» The task
Decide whether each statement below agrees with the passage on the companies' court appeals, answering yes or no and quoting the words of the passage that settle it. 1. The Court asked La Sapienza Rome University to carry out the check of the accounting documentation. 2. A hearing date has already been set for the appeal against Prime Minister's Order no. 3748/09. 3. The extension for filing the full expert report was granted until 31 March 2014.

» Passage to read
•••••

The companies presented a specific withdrawal request for the timely setting of the related hearing, after which the Regional Administrative Court issued its interim ruling no. 3669 ordering that the “checks” of the accounting documentation presented for reporting purposes be carried out to ascertain if the claims made in court are grounded. It has reserved its decision until this procedure is completed. Accordingly, the Court requested that La Sapienza Rome University carry out the check. On 29 January 2013 a partial expert report was filed relating to the period 15.12.2005- 31.12.2006, and an extension was requested for the filing of the full report covering all the periods in question, the extension being granted until 31 March 2014.
With their appeal notified on 18 May 2009 (RG no. 4189/09), the companies challenged Prime Minister’s Order no. 3748/09 before the Lazio Regional Administrative Court whereby only refuse produced and stored after the date of termination of the service contracts with the companies (15 December 2005) was to be transferred to the Acerra waste-to-energy plant. A date for the related hearing has yet to be set.
While they are convinced that the obligation to dispose of the bales produced and stored in Campania (regardless of the solution chosen by the municipalities about which waste was to be disposed of first), remains solely with the Administrations, the companies have prudently appealed against this order with the relevant Lazio Rome Regional Administrative Court.

•••••

» Source data
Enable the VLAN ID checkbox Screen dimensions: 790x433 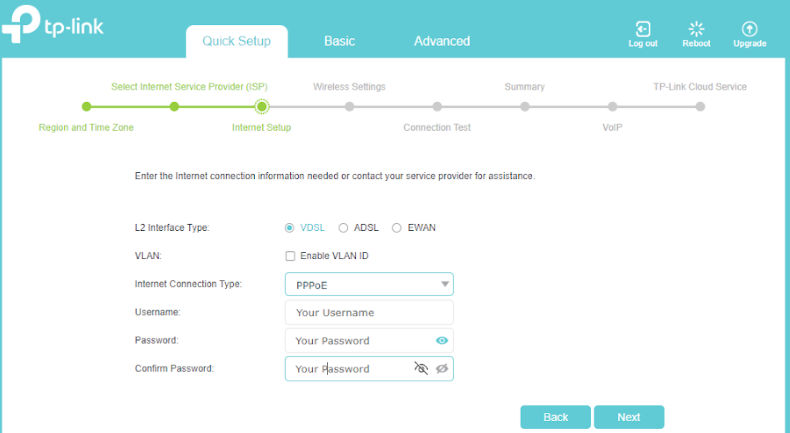click(290, 256)
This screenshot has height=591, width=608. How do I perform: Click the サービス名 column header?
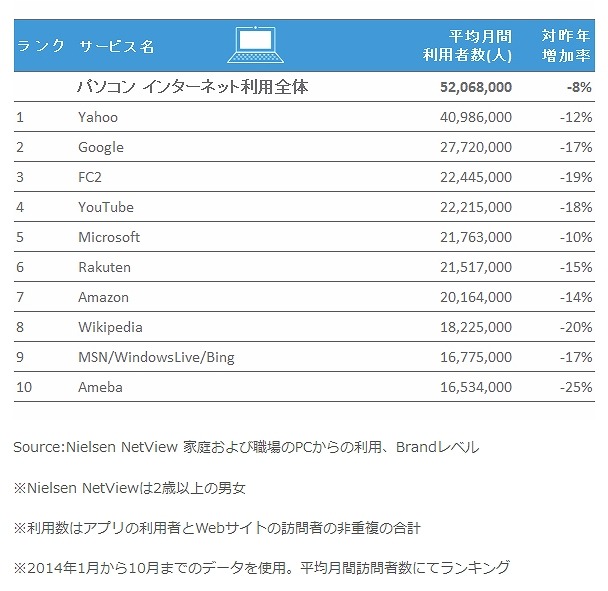117,46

•••••

» Answer for the task
1. Yes: "the Court requested that La Sapienza Rome University carry out the check."
2. No: "A date for the related hearing has yet to be set."
3. Yes: "the extension being granted until 31 March 2014."